Nearly two years ago, Cuban poet, writer and artistic promoter Jorge Enrique Gonzalez-Pacheco and Chicano scholar, filmmaker and activist Lonnie Tristan Renteria met for the first time over pancakes and coffee at the Capitol Hill IHOP. It was at that meeting the Seattle Latino International Film Festival was born. Renteria said the two men looked at each other and said, "This is an ambitious idea. Do you think we can do it?"

By the end of the meeting, Renteria said, he and Pacheco realized that "the world is ready for it, and I think Seattle is ready for it."

According to festival officials, the aim is to exhibit films that recognize the richness and diversity of Spanish-speaking communities worldwide. The broad range of Latino cultural expression cannot be minimized to stereotypes. Instead, they say, their mission is to both educate against and dispel social myths by offering a forum to voices that represent the multiplicity of perspectives in the Latino experience, and to bring focus back to common ground of all communities, our humanity.

Although there's been plenty of hype about a festival such as this one, it wasn't until Renteria and Pacheco arrived that the idea became a reality. The two Latino men have been tirelessly working on the project together to make sure the public will get to view the best possible films in the genre.

"We've kind of become brothers," Renteria told SGN. "We tease each other, calling it a marriage - he's the artist and I'm the executive."

He said they have great love for the project, adding, "The thing is, we trust each other a lot."

Still, Renteria says the Seattle International Latino Film Festival is not about them; it's about getting the LGBT and Latino communities together.

"I want people to go to the festival to support an alliance," he told SGN. "This is a way to bridge the Latino and LGBT communities: by watching world-class films. We are not bringing trash - these films have won a lot of major awards."

Renteria described the film lineup as "magnets for awards" and said they will inspire people to visit the places depicted onscreen. You will be surprised to see they are not the third-world and harsh realities depicted on mainstream news stations, Renteria said, adding he hopes the films will convey the feeling that "we all share the same humanity."

"Essentially, what we are trying to do is show that there are many things happening in Latino countries," he said. "There is a richness in culture that cannot be denied."

The festival will not be devoid of Gay content. Both Renteria and Pacheco are Gay, and did not want to leave the LGBT community out of the festival. Renteria said they have two confirmed films that can be described as Gay films, but that a lot of the other movies in the festival will feature some Queer content and characters.

Renteria is an active member in the local LGBT community, continually working with Three Dollar Bill Cinema and Gay City. However, he said most of his activism is not doing work from within; it's going out and creating alliances.

"It is OK to ask people from other communities to be part of the movement," he told SGN. "I am Latino and Gay; I have multiple identities which allow me to move from each community with ease. I can go into both communities and push ideas. That is where my activism is now."
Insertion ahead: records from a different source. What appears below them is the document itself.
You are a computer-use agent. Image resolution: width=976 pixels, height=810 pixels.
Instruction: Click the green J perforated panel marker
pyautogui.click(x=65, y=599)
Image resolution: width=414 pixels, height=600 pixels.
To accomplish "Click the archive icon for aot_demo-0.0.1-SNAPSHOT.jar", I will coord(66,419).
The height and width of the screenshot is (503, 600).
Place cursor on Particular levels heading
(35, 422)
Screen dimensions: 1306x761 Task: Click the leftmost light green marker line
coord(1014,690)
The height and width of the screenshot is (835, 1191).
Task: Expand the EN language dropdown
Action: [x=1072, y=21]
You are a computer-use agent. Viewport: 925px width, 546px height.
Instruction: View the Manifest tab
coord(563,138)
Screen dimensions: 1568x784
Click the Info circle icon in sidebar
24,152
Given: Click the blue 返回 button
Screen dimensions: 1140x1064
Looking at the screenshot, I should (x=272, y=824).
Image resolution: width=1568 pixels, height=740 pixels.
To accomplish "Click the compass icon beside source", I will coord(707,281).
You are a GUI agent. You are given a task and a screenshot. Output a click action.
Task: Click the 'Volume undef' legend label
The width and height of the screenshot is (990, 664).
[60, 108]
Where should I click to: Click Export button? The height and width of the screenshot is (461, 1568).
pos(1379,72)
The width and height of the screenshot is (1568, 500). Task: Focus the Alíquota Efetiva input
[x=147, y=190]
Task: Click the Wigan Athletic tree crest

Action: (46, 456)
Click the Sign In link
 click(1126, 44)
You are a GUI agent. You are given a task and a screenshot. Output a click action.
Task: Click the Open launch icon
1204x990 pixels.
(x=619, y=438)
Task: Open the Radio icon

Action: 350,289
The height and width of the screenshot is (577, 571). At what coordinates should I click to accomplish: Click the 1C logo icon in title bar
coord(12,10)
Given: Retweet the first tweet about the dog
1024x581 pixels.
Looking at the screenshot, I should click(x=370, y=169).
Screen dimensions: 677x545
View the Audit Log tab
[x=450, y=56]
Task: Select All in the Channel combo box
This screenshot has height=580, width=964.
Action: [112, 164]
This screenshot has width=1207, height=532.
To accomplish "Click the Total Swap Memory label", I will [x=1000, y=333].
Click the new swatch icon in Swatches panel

The activist/filmmaker held screening on July 21 of his Gay City documentary What's Right With Gays These Days, a film he made as a response to LGBT persons always being asked, "What's wrong with you?" Renteria said in his film he asks LGBT people to tell the world "what is right with them."

"Our community has always thought of ourselves in pathological ways. It's time to change that," said Renteria. "When you're doing something right with yourself, you are doing something right with the community."

The Seattle International Latino Film Festival's inaugural season will begin September 24 and run for three days. The festival will open at Landmark Theater's Harvard Exit, with most of the films screened at Northwest Film Forum and Langston Hughes Performing Arts Center. The hope, Renteria says, is that the festival will grow to a week-long - or longer - celebration over time.